Um passivo tão gigantesco pode, inclusive, colocar em xeque o plano do Governo do Distrito Federal (GDF) de privatizar a CEB Distribuição, isso porque caso as contas não sejam equilibradas, a valoração da empresa será jogada para baixo. Ou seja, o preço de venda cairá.

A Faceb foi criada em 1976 para gerir o Plano Complementar de Benefícios Definidos (BD). Em 1993, o teto de pagamento dos aposentados foi retirado e eles passaram a receber valores iguais aos salários dos empregados ativos, mas não tinham feito contribuições no mesmo patamar. Ou seja, não havia reservas.

Conta do prejuízo

A partir de 2012, a Faceb mergulhou no vermelho, tendo sucessivos déficits. Em 2016, o rombo extrapolou o limite legal. Empresa, empregados, inativos e pensionistas foram obrigados a começar a pagar os R$ 33 milhões para o equacionamento da dívida em parcelas mensais. Desse total, R$ 11 milhões partiram dos cofres da estatal.

Em 2017, foi necessário colocar em marcha o segundo equacionamento. Dessa vez, na ordem de R$ 25 milhões. Nesse caso, a CEB desembolsou R$ 8 milhões. A crise não foi estancada. Por isso, a estatal avalia o terceiro pagamento para sanar o rombo previdenciário.

Previc

Segundo a estatal, a Faceb foi construída sob premissas não realizáveis. Problema que teria sido agravado pela passividade de administrações passadas. Por exemplo, gestores concederam aumentos para empregados às vésperas das aposentadorias, permitindo aumentos de benefícios sem a contribuição prévia.

De forma emergencial, a estatal criou o Cebprev, o Plano de Contribuição Definida (CD) para os novos empregados. A CEB elaborou o projeto de migração dos empregados e inativos do fundo BD para o CD. A proposta foi encaminhada para avaliação da Superintendência Nacional de Previdência Complementar (Previc). Apenas com aprovação do órgão a transferência pode ocorrer .

Prejuízo líquido

De acordo com a Faceb, a migração será opcional. Enquanto o plano BD é mutualista, no CD, cada empregado terá sua conta. Será possível fazer seguro para garantir a manutenção nos casos de longevidade. No novo fundo, após a morte do beneficiado, o dinheiro vai para os herdeiros. Está em aprovação o resgate de 25% da contribuição total para quem optar pela migração.

R$ 141 milhões

Problema semelhante ocorre com a empresa que gere recursos hídricos na capital do país. Segundo a Fundação da Previdência Complementar da Caesb (Fundiágua), foram executados dois equacionamentos para sanar o déficit financeiro e atuarial. Em 2017, empresa, empregados e inativos começaram o pagamento de R$ 94,8 milhões. Neste ano, foi realizado novo socorro: R$ 46 milhões. Os pagamentos foram amortizados em 183 parcelas.

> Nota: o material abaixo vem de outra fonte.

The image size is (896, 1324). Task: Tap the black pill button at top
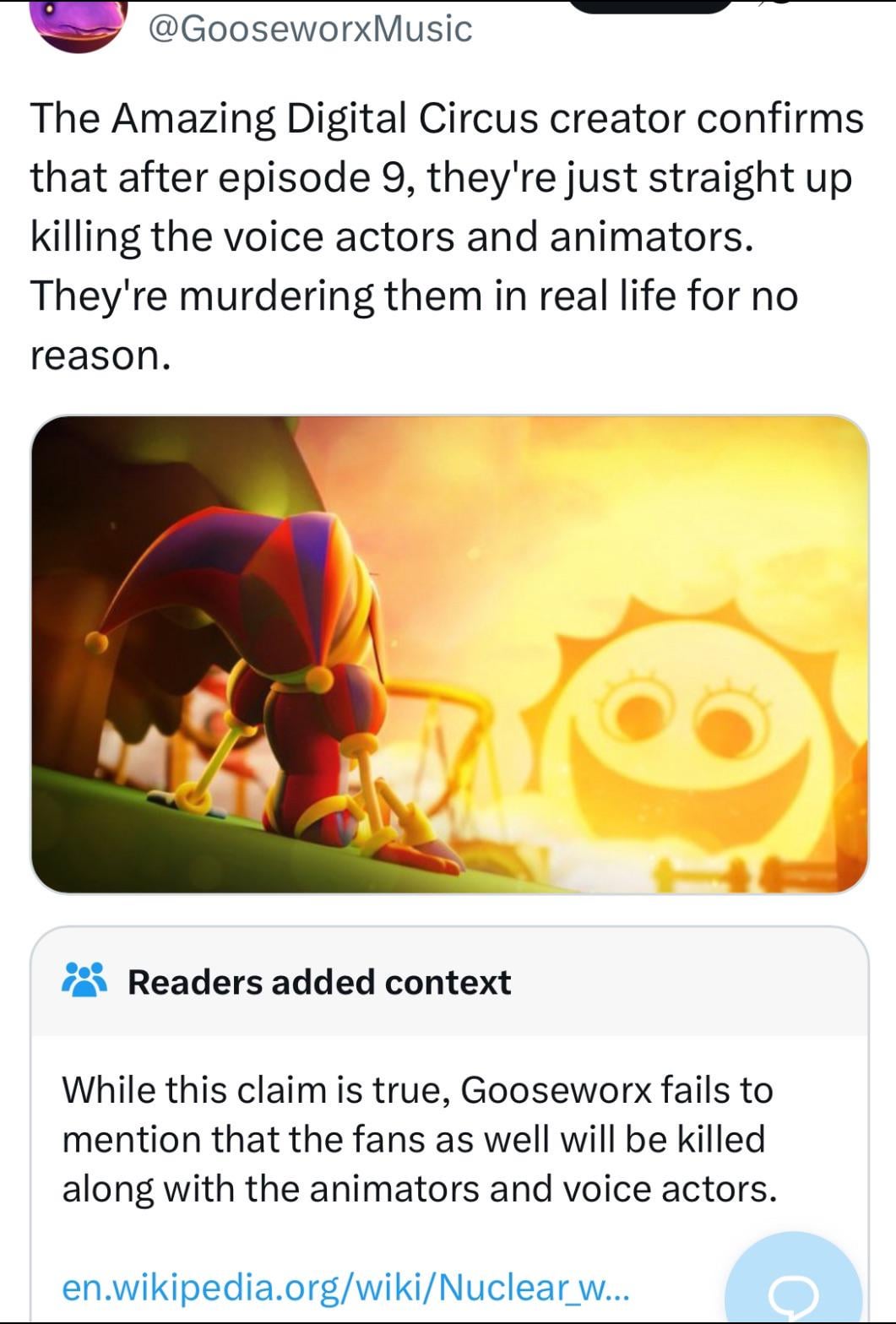651,7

Nas palavras da diretoria da Fundiágua, não há risco de faltar dinheiro para pagamentos de aposentadorias e pensões a curto prazo. De acordo com a fundação, o próximo cálculo atuarial indicará se o rombo foi sanado. Consequentemente, determinará a necessidade ou não de novo socorro financeiro.

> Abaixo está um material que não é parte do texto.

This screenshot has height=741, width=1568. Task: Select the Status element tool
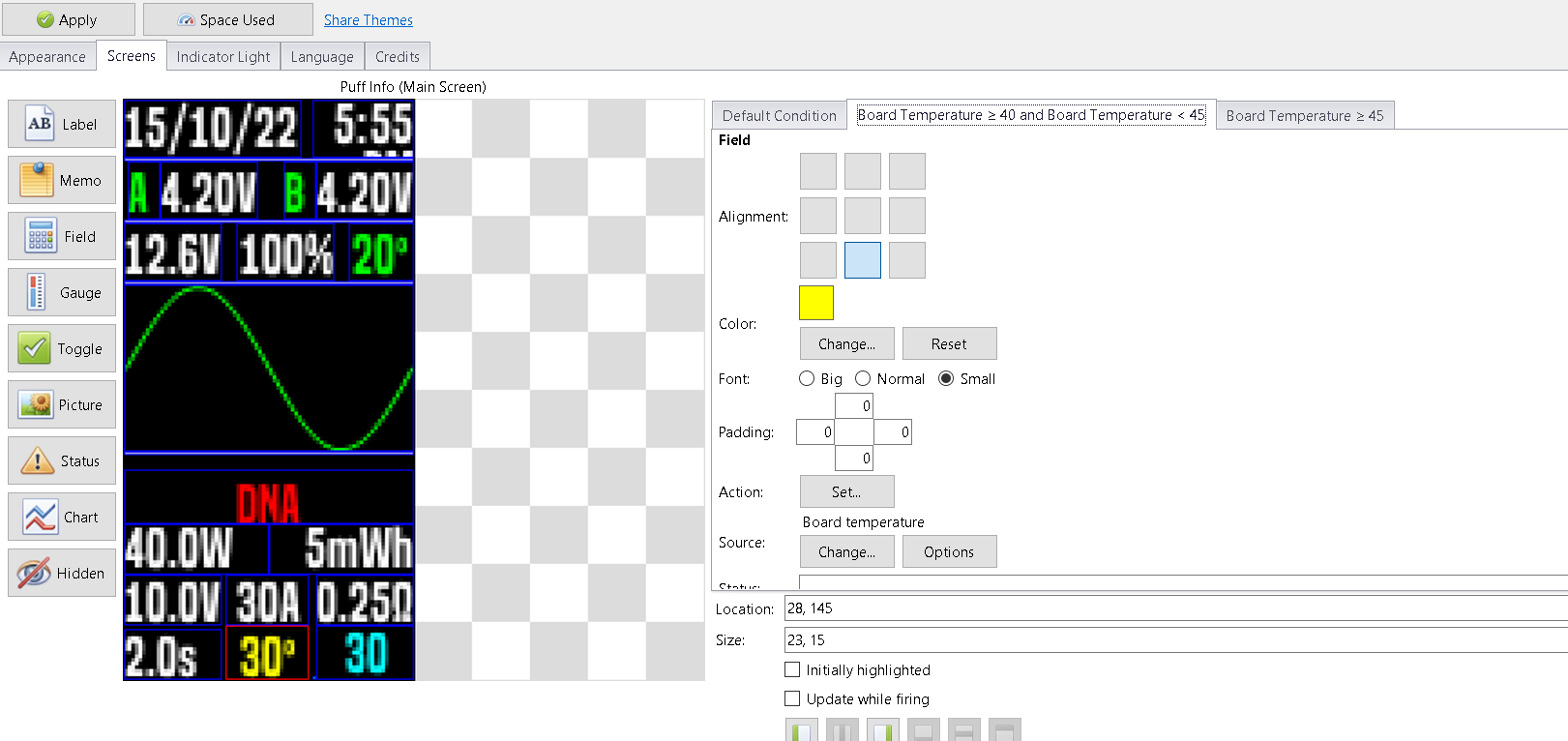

O rombo atinge dois fundos mutualistas da fundação. A Fundiágua criou um terceiro na modalidade de Contribuição Definida, semelhante ao CD da CEB. Este último apresenta performance acima da média dos demais fundos. A instituição avalia a possibilidade de apresentar uma proposta de migração opcional para novo plano.

Raízes do rombo

De acordo com a instituição, o rombo é resultado de três fatores: aumento da expectativa de vida, diminuição de taxa de juros e investimentos não performados. Com relação ao último item, as movimentações estão sendo objeto de ações para recuperação de créditos.

A Caesb contratou auditoria independente para examinar a situação da Fundiágua. Sem divulgar números, a empresa pública aguarda a conclusão dos estudos até o início de 2020. O GDF também avalia a privatização da estatal responsável pela distribuição de água pelo DF.